REUTERS: World shares rose yesterday as investor appetite for risky assets got a boost from soft U.S. inflation numbers, helping soothe worries that the Federal Reserve might step up the pace of its rate hikes.
The MSCI All Country World Index, which tracks shares in 47 countries, was up 0.3 percent and was set for its best week since March 9. The dollar was flat against a basket of currencies.
Oil prices eased from multi-year highs hit this week on hopes that alternative supplies could replace a looming drop in Iranian exports due to sanctions that Washington plans to re-introduce after abandoning a global deal on limiting Iran’s nuclear ambitions.
Thursday’s soft U.S. inflation numbers followed employment data last week that pointed to sluggish wage growth.
While the rally in stocks seemed to point to investor relief, analysts were split over whether the slowdown in inflation could lower the chances of the Fed increasing the number of rate hikes it has suggested will take place this year. Federal Reserve Bank of St. Louis’ James Bullard will make a speech yesterday, as will European Central Bank President Mario Draghi.

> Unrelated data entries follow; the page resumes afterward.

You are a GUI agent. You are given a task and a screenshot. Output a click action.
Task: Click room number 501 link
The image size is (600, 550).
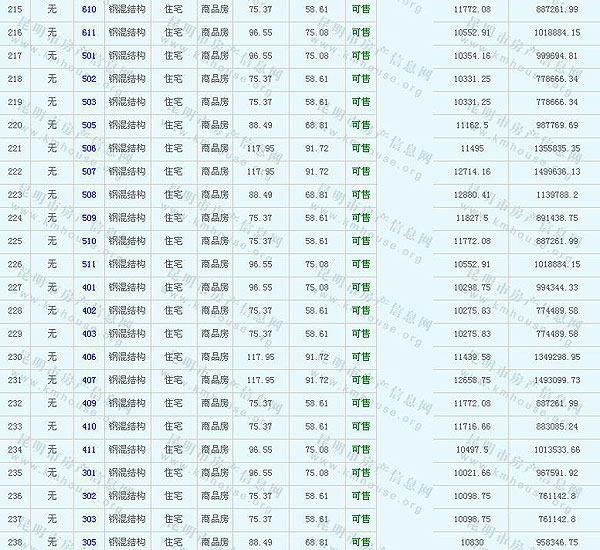click(x=89, y=55)

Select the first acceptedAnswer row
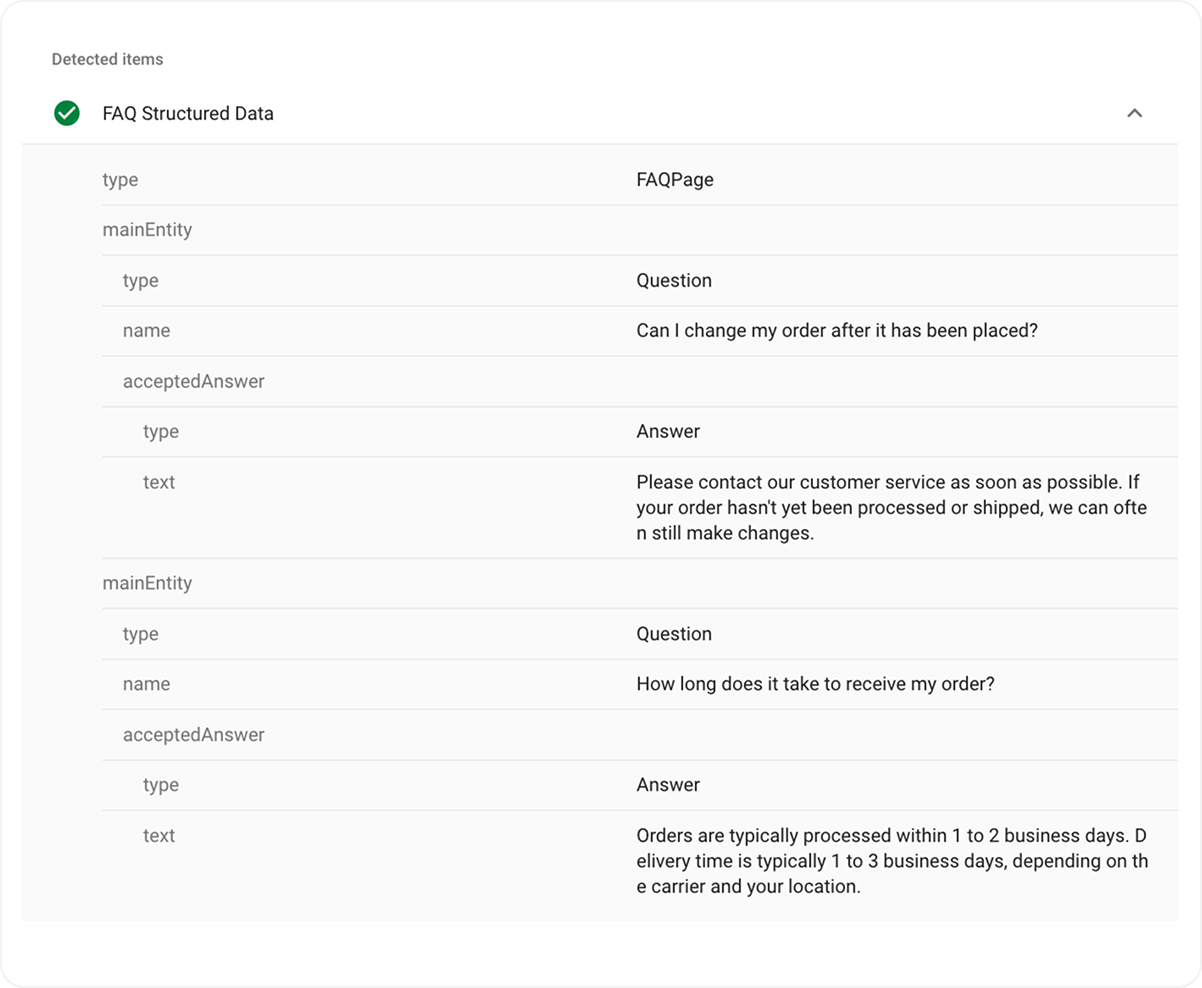(191, 382)
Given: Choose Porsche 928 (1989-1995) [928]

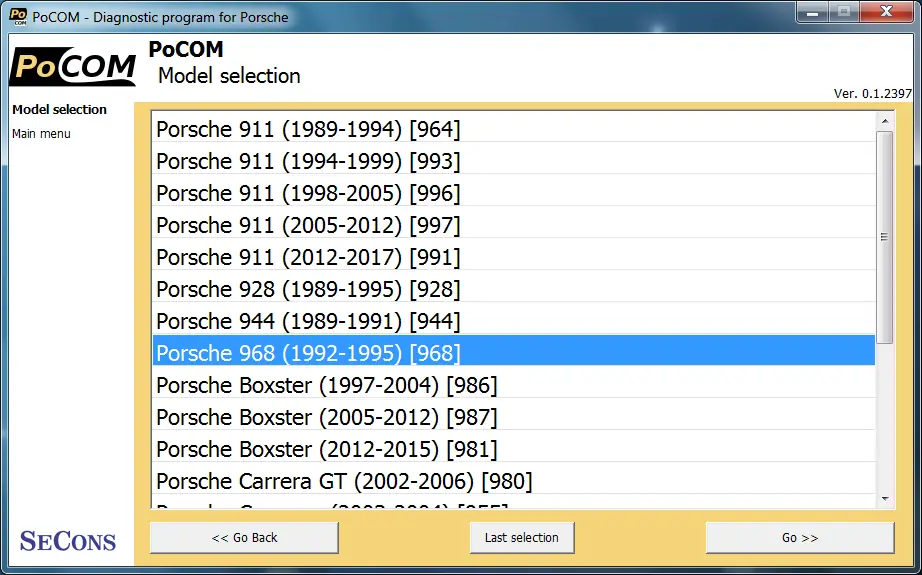Looking at the screenshot, I should coord(513,289).
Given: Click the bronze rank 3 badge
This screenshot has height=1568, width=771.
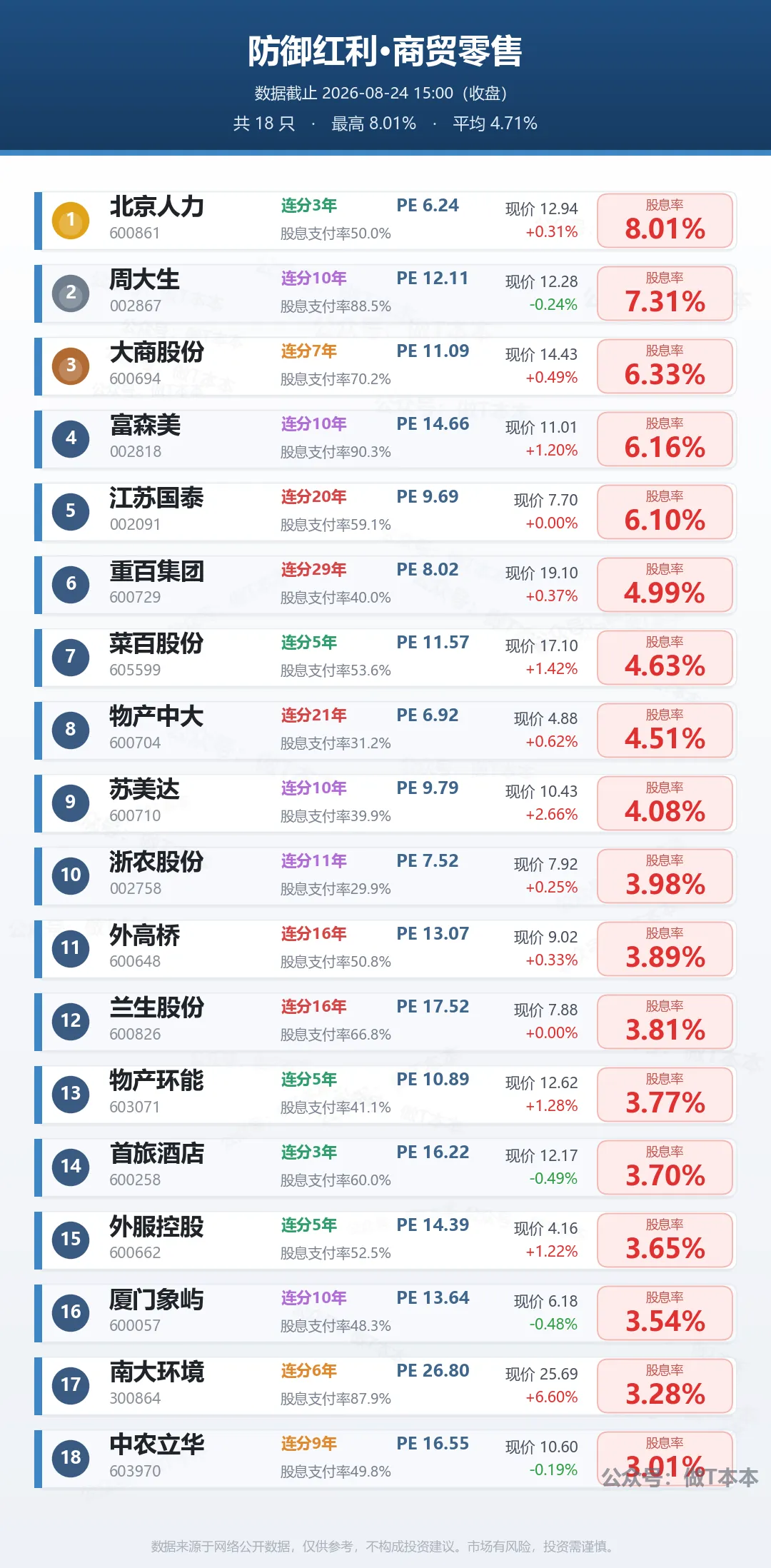Looking at the screenshot, I should (71, 366).
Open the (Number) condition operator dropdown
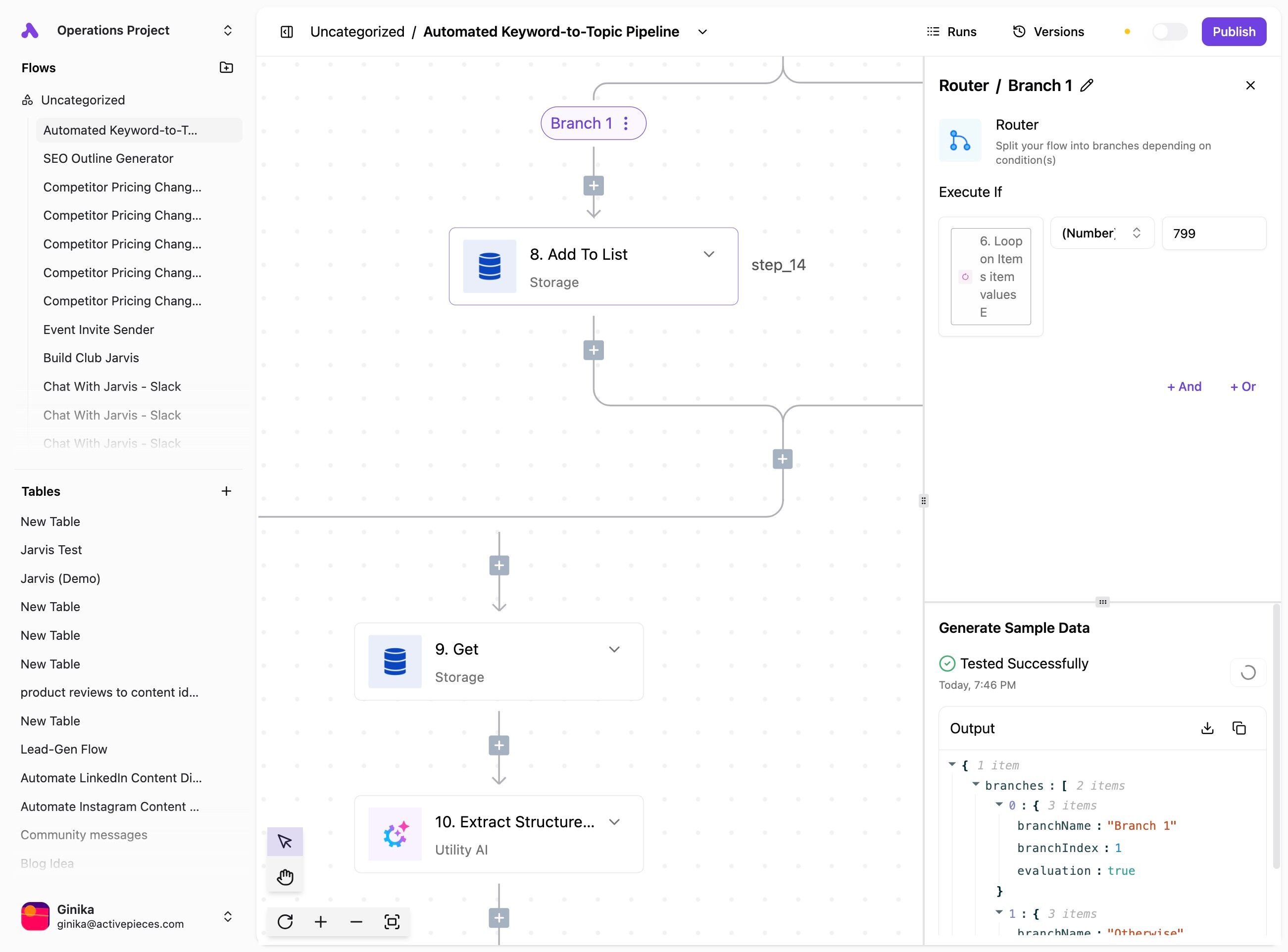1288x952 pixels. coord(1102,233)
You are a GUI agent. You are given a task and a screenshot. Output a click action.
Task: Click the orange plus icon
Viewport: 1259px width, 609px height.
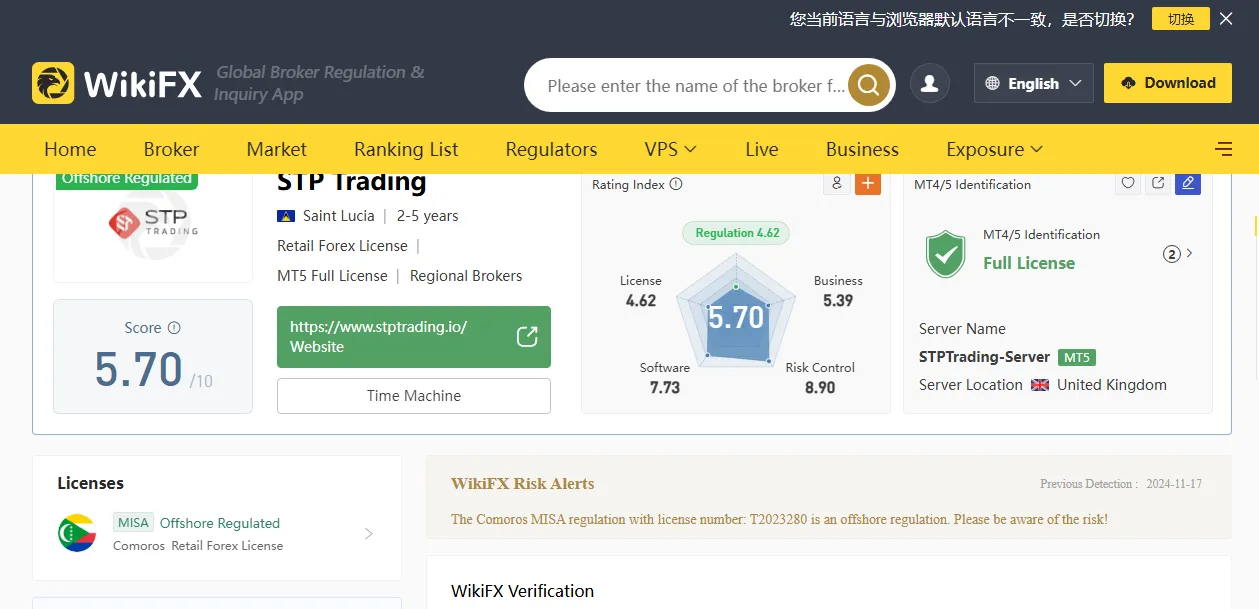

Konstantinos Anthis, head of Research at ADS Securities, said the case for two or three further U.S. rate hikes could be decided after the summer. Fed funds futures show a 93 percent chance of one next month.
“The data from the U.S. for the past few months has been supportive so if this trend is to continue there’s plenty of time for the Fed to witness stronger performance again and grow more aggressive,” Anthis said.
Softer inflation numbers also flattened the U.S. Treasury yield curve further, with the gap between 5- and 30-year bonds at its narrowest since 2007. Investors also bought up southern European government bonds, taking advantage of a rise in yields on the back of Italian political concerns.
Italian, Spanish and Portuguese 10-year borrowing costs fell 2-3 basis points, outpacing better-rated peers at the end of a week in which the increasing likelihood of an anti-establishment coalition taking power in Italy had hurt the euro zone’s lower-rated debt.
Italian 10-year yields were set for their biggest weekly rise since February.
European stocks, meanwhile, were set to seal their longest winning streak in over three years as fresh deal-making stole the spotlight from the tail-end of a busy earnings season.
The pan-European STOXX 600 was flat, but set for its seventh straight week of gains - its longest winning streak since March 2015. Germany’s DAX was down 0.1 percent and Britain’s FTSE 100 was flat.
Asian markets were cheered by a further easing in tensions on the Korean Peninsula, after U.S. President Donald Trump said he would meet North Korean leader Kim Jong Un in Singapore on June 12 for talks on Pyongyang’s nuclear weapons program.
MSCI’s broadest index of Asia-Pacific shares outside Japan rose 0.7 percent to near three-week highs with broad-based gains across all sectors. Japan’s Nikkei climbed 1.2 percent.
While North Korea has come off the boil for now, political concerns are focused elsewhere as the United States and China continue skirmishing over trade and tensions rise in the Middle East.
“Trump still needs President Xi (Jinping) and China’s support in dealing with North Korea and this will be his priority in the short term,” economists at JPMorgan wrote in a note to clients.
“Once the meeting is finished, trade may return to the fore.”
U.S. and Chinese officials will meet in Washington for a second round of trade talks next week, after apparently making little progress in discussions in Beijing earlier this month.
In currency markets, the pound traded at US$1.3528, inching above a four-month low of US$1.3457 touched on Thursday after the Bank of England held interest rates.
In commodities markets, spot gold rose 0.1 percent to US$1,322.61 an ounce.
U.S. crude futures CLc1 were down 0.1 percent at US$71.3 a barrel. Brent crude futures fell 0.3 percent to US$77.26 a barrel.